>> START RECORDS PROVIDED
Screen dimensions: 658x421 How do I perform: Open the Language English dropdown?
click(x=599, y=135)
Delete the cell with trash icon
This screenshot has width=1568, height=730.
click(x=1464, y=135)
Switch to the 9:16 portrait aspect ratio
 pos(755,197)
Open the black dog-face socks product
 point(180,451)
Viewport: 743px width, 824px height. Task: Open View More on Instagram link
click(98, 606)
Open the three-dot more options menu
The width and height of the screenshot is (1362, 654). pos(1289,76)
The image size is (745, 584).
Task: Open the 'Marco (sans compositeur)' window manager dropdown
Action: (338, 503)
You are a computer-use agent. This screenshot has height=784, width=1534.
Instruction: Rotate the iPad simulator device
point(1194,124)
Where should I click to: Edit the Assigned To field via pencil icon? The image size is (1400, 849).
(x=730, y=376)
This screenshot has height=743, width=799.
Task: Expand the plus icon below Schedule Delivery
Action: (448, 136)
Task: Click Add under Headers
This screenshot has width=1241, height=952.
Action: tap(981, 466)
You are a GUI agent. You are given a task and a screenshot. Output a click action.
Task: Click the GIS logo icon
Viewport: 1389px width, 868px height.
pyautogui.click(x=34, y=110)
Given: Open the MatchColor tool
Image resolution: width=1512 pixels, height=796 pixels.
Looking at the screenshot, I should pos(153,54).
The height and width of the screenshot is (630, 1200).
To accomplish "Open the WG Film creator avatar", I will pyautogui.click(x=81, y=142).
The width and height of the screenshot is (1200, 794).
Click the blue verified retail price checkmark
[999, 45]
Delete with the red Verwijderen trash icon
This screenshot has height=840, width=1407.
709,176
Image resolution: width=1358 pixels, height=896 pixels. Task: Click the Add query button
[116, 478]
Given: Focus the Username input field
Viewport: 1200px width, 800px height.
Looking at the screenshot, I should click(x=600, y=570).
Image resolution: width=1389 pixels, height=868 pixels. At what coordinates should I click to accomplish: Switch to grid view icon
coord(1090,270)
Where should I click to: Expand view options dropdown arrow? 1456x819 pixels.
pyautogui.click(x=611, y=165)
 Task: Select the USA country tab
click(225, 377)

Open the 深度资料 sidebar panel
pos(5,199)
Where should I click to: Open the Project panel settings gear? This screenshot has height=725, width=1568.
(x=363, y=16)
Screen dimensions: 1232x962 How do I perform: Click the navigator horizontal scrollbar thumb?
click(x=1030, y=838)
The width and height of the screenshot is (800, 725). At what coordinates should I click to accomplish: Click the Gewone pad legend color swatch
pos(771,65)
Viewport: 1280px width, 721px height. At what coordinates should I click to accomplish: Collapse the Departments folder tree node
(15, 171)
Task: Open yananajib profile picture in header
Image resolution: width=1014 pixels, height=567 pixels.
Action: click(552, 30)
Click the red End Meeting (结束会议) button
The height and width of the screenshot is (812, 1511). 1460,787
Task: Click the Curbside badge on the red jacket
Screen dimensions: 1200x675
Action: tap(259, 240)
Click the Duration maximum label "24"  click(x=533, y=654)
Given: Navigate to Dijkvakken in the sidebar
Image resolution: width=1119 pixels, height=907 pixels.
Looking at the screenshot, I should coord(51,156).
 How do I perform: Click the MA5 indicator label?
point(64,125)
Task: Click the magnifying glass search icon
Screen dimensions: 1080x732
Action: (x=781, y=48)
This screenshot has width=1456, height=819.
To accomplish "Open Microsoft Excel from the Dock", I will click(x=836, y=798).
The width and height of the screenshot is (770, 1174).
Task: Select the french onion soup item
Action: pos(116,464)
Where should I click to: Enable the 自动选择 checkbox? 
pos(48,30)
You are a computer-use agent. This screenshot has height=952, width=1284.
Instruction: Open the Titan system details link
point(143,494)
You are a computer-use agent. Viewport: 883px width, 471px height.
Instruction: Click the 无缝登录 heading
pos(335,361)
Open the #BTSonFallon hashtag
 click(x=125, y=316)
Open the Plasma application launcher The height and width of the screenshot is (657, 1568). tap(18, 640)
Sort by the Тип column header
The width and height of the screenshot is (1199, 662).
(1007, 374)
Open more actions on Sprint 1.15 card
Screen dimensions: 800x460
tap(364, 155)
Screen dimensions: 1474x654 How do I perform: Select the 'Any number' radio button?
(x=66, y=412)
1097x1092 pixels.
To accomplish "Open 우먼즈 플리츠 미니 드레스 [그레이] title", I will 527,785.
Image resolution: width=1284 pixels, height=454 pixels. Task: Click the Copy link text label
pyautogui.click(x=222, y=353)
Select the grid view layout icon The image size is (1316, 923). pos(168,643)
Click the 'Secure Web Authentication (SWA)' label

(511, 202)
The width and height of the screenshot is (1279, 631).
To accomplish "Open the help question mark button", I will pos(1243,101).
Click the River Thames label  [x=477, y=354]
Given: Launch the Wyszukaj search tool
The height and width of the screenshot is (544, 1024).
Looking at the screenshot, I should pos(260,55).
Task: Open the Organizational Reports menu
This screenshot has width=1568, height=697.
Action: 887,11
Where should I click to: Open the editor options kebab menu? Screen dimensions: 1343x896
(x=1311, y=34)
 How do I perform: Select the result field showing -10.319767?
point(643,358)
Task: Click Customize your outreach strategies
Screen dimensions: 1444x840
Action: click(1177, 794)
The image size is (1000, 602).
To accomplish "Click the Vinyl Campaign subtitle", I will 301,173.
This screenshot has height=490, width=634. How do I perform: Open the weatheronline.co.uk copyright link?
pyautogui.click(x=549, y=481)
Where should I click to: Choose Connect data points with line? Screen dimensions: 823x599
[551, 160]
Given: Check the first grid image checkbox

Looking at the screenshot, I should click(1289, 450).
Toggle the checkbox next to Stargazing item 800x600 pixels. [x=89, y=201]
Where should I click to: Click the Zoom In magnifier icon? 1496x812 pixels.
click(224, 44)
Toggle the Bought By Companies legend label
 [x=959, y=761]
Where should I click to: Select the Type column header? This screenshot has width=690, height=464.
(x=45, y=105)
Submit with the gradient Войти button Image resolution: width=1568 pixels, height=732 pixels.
>> END RECORDS PROVIDED
WHAT IS EXPECTED
Collect each line of the items above that contains the string "Instruction".

RESULT FOR THIS EXERCISE
Instruction: Rotate the iPad simulator device
Instruction: Open the Titan system details link
Instruction: Click the 无缝登录 heading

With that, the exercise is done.